● PROBLEM REQUIREMENTS: Scan the records for "below". Report each line that includes it.

● TASK INPUT:
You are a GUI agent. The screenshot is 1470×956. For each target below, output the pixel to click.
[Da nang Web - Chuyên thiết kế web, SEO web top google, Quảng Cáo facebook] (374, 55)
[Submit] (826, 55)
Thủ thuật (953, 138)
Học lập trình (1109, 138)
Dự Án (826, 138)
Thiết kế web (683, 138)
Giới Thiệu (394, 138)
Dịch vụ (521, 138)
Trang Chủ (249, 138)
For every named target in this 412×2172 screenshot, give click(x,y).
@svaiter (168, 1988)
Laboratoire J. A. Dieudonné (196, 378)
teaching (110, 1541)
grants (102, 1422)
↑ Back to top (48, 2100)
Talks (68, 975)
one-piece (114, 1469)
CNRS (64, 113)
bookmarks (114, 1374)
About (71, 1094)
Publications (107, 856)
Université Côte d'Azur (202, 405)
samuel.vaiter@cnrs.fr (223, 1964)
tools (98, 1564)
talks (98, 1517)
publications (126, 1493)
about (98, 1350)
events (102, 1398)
...
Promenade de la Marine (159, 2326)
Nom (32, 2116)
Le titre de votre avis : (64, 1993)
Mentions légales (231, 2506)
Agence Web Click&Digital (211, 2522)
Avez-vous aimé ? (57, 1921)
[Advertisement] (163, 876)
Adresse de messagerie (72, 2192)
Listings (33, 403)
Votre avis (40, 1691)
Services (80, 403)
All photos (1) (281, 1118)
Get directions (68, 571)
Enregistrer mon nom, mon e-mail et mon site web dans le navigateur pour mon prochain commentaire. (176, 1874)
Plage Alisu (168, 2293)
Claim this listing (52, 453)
...
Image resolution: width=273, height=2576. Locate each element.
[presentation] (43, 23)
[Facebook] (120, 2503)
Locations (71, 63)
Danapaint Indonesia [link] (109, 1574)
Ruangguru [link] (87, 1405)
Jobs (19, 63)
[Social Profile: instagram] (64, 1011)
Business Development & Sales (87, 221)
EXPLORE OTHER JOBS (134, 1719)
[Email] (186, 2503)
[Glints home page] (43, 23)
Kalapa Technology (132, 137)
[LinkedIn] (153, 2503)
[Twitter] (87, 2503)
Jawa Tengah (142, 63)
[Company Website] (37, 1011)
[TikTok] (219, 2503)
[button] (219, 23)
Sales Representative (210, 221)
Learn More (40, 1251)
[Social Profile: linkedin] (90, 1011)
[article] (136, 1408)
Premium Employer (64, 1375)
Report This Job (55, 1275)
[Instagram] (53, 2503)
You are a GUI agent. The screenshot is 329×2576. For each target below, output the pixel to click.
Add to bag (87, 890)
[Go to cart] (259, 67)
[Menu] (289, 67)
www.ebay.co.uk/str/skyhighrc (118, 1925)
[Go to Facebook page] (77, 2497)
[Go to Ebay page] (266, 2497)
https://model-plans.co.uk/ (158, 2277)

● RESULT FOR THIS EXERCISE:
You are a GUI agent. The screenshot is 1470×956. For each target below, output the pixel to click.
You are a GUI agent. The screenshot is 329×2576. For each target below, output the pixel to click.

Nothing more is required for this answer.